(Dataset entries)

____________________

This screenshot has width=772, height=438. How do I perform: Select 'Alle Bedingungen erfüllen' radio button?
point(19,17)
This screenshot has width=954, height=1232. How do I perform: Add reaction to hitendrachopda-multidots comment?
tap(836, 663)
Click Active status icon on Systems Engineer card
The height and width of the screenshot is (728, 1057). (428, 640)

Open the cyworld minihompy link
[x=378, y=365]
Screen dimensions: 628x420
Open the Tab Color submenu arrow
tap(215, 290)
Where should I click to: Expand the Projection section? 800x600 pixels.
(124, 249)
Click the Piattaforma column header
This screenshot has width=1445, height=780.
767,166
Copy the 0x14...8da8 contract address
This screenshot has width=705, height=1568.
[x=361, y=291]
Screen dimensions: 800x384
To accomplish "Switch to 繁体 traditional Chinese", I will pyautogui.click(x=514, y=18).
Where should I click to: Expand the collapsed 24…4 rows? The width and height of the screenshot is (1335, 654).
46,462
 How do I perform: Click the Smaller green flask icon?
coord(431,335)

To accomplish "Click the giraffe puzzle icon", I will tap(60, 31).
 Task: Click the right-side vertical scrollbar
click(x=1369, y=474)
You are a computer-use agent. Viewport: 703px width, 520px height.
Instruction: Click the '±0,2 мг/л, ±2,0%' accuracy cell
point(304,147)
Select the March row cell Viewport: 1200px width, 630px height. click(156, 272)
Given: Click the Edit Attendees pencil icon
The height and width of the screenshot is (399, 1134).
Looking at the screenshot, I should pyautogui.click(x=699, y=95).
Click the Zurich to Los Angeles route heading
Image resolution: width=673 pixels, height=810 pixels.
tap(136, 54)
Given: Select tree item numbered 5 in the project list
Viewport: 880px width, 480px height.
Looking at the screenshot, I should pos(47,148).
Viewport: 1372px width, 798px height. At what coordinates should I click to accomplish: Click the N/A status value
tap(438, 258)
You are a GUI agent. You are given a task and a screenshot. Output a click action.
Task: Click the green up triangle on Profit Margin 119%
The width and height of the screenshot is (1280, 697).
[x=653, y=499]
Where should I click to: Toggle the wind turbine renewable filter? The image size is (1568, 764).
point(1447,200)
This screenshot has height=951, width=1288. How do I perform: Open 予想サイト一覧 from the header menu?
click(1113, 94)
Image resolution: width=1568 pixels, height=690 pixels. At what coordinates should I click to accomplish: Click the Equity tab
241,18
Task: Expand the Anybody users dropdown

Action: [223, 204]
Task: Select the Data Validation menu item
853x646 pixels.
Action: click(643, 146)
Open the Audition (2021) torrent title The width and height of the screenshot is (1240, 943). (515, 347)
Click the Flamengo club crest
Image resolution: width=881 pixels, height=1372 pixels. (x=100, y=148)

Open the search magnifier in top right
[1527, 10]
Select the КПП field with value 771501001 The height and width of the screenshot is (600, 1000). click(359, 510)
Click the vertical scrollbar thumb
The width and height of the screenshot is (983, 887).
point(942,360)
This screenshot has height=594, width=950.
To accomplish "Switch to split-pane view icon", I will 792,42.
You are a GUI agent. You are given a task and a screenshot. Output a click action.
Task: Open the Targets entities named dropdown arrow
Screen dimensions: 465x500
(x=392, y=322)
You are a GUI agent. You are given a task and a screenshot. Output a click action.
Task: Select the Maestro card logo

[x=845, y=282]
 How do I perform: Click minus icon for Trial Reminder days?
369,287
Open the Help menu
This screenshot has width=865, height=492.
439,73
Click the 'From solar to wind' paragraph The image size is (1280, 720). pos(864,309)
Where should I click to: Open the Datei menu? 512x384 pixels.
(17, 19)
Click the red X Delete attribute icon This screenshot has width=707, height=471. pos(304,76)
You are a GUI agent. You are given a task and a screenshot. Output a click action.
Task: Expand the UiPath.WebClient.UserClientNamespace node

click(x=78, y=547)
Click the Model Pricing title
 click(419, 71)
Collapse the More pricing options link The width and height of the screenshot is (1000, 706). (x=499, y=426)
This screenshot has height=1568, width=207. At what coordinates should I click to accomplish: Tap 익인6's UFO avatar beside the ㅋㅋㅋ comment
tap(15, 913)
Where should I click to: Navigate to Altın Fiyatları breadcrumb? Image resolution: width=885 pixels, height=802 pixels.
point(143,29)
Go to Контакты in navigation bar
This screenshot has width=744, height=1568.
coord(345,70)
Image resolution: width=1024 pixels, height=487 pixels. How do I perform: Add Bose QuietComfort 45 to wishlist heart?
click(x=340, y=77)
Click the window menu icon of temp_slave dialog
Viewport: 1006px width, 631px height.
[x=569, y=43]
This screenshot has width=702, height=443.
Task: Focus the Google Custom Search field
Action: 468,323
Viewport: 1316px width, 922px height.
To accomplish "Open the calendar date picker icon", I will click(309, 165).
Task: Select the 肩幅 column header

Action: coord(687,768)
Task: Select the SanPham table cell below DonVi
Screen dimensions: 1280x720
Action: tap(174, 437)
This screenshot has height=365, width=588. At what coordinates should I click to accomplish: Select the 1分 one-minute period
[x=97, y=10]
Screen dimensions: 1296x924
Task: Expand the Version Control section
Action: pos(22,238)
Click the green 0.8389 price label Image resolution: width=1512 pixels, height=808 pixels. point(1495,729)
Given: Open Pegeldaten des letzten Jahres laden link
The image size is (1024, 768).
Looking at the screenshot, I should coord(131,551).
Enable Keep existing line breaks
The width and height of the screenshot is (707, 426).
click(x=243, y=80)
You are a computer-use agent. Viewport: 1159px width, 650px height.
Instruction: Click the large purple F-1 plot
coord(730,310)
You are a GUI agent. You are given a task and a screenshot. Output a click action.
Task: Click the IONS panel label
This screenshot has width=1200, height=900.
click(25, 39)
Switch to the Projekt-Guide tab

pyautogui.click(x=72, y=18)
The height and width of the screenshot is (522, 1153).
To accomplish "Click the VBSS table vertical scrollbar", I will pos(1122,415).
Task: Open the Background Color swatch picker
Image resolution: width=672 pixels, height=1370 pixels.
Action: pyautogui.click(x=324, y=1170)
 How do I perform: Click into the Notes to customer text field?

____________________

* Work to be completed
Give every record again, exactly as it reads.

* Exercise output
This screenshot has width=772, height=438. How do I perform: Select 'Alle Bedingungen erfüllen' radio button?
point(19,17)
This screenshot has width=954, height=1232. How do I perform: Add reaction to hitendrachopda-multidots comment?
tap(836, 663)
Click Active status icon on Systems Engineer card
The height and width of the screenshot is (728, 1057). (428, 640)

Open the cyworld minihompy link
[x=378, y=365]
Screen dimensions: 628x420
Open the Tab Color submenu arrow
tap(215, 290)
Where should I click to: Expand the Projection section? 800x600 pixels.
(124, 249)
Click the Piattaforma column header
This screenshot has width=1445, height=780.
767,166
Copy the 0x14...8da8 contract address
This screenshot has width=705, height=1568.
[x=361, y=291]
Screen dimensions: 800x384
To accomplish "Switch to 繁体 traditional Chinese", I will pyautogui.click(x=514, y=18).
Where should I click to: Expand the collapsed 24…4 rows? The width and height of the screenshot is (1335, 654).
46,462
 How do I perform: Click the Smaller green flask icon?
coord(431,335)

To accomplish "Click the giraffe puzzle icon", I will tap(60, 31).
 Task: Click the right-side vertical scrollbar
click(x=1369, y=474)
You are a computer-use agent. Viewport: 703px width, 520px height.
Instruction: Click the '±0,2 мг/л, ±2,0%' accuracy cell
point(304,147)
Select the March row cell Viewport: 1200px width, 630px height. click(156, 272)
Given: Click the Edit Attendees pencil icon
The height and width of the screenshot is (399, 1134).
Looking at the screenshot, I should pyautogui.click(x=699, y=95).
Click the Zurich to Los Angeles route heading
Image resolution: width=673 pixels, height=810 pixels.
tap(136, 54)
Given: Select tree item numbered 5 in the project list
Viewport: 880px width, 480px height.
Looking at the screenshot, I should pos(47,148).
Viewport: 1372px width, 798px height. At what coordinates should I click to accomplish: Click the N/A status value
tap(438, 258)
You are a GUI agent. You are given a task and a screenshot. Output a click action.
Task: Click the green up triangle on Profit Margin 119%
The width and height of the screenshot is (1280, 697).
[x=653, y=499]
Where should I click to: Toggle the wind turbine renewable filter? The image size is (1568, 764).
point(1447,200)
This screenshot has height=951, width=1288. How do I perform: Open 予想サイト一覧 from the header menu?
click(1113, 94)
Image resolution: width=1568 pixels, height=690 pixels. At what coordinates should I click to accomplish: Click the Equity tab
241,18
Task: Expand the Anybody users dropdown

Action: [223, 204]
Task: Select the Data Validation menu item
853x646 pixels.
Action: click(643, 146)
Open the Audition (2021) torrent title The width and height of the screenshot is (1240, 943). (515, 347)
Click the Flamengo club crest
Image resolution: width=881 pixels, height=1372 pixels. (x=100, y=148)

Open the search magnifier in top right
[1527, 10]
Select the КПП field with value 771501001 The height and width of the screenshot is (600, 1000). click(359, 510)
Click the vertical scrollbar thumb
The width and height of the screenshot is (983, 887).
point(942,360)
This screenshot has height=594, width=950.
To accomplish "Switch to split-pane view icon", I will 792,42.
You are a GUI agent. You are given a task and a screenshot. Output a click action.
Task: Open the Targets entities named dropdown arrow
Screen dimensions: 465x500
(x=392, y=322)
You are a GUI agent. You are given a task and a screenshot. Output a click action.
Task: Select the Maestro card logo

[x=845, y=282]
 How do I perform: Click minus icon for Trial Reminder days?
369,287
Open the Help menu
This screenshot has width=865, height=492.
439,73
Click the 'From solar to wind' paragraph The image size is (1280, 720). pos(864,309)
Where should I click to: Open the Datei menu? 512x384 pixels.
(17, 19)
Click the red X Delete attribute icon This screenshot has width=707, height=471. pos(304,76)
You are a GUI agent. You are given a task and a screenshot. Output a click action.
Task: Expand the UiPath.WebClient.UserClientNamespace node

click(x=78, y=547)
Click the Model Pricing title
 click(419, 71)
Collapse the More pricing options link The width and height of the screenshot is (1000, 706). (x=499, y=426)
This screenshot has height=1568, width=207. At what coordinates should I click to accomplish: Tap 익인6's UFO avatar beside the ㅋㅋㅋ comment
tap(15, 913)
Where should I click to: Navigate to Altın Fiyatları breadcrumb? Image resolution: width=885 pixels, height=802 pixels.
point(143,29)
Go to Контакты in navigation bar
This screenshot has width=744, height=1568.
coord(345,70)
Image resolution: width=1024 pixels, height=487 pixels. How do I perform: Add Bose QuietComfort 45 to wishlist heart?
click(x=340, y=77)
Click the window menu icon of temp_slave dialog
Viewport: 1006px width, 631px height.
[x=569, y=43]
This screenshot has width=702, height=443.
Task: Focus the Google Custom Search field
Action: 468,323
Viewport: 1316px width, 922px height.
To accomplish "Open the calendar date picker icon", I will click(309, 165).
Task: Select the 肩幅 column header

Action: coord(687,768)
Task: Select the SanPham table cell below DonVi
Screen dimensions: 1280x720
Action: tap(174, 437)
This screenshot has height=365, width=588. At what coordinates should I click to accomplish: Select the 1分 one-minute period
[x=97, y=10]
Screen dimensions: 1296x924
Task: Expand the Version Control section
Action: pos(22,238)
Click the green 0.8389 price label Image resolution: width=1512 pixels, height=808 pixels. point(1495,729)
Given: Open Pegeldaten des letzten Jahres laden link
The image size is (1024, 768).
Looking at the screenshot, I should coord(131,551).
Enable Keep existing line breaks
The width and height of the screenshot is (707, 426).
click(x=243, y=80)
You are a computer-use agent. Viewport: 1159px width, 650px height.
Instruction: Click the large purple F-1 plot
coord(730,310)
You are a GUI agent. You are given a task and a screenshot. Output a click action.
Task: Click the IONS panel label
This screenshot has width=1200, height=900.
click(25, 39)
Switch to the Projekt-Guide tab

pyautogui.click(x=72, y=18)
The height and width of the screenshot is (522, 1153).
To accomplish "Click the VBSS table vertical scrollbar", I will pos(1122,415).
Task: Open the Background Color swatch picker
Image resolution: width=672 pixels, height=1370 pixels.
Action: pyautogui.click(x=324, y=1170)
 How do I perform: Click into the Notes to customer text field?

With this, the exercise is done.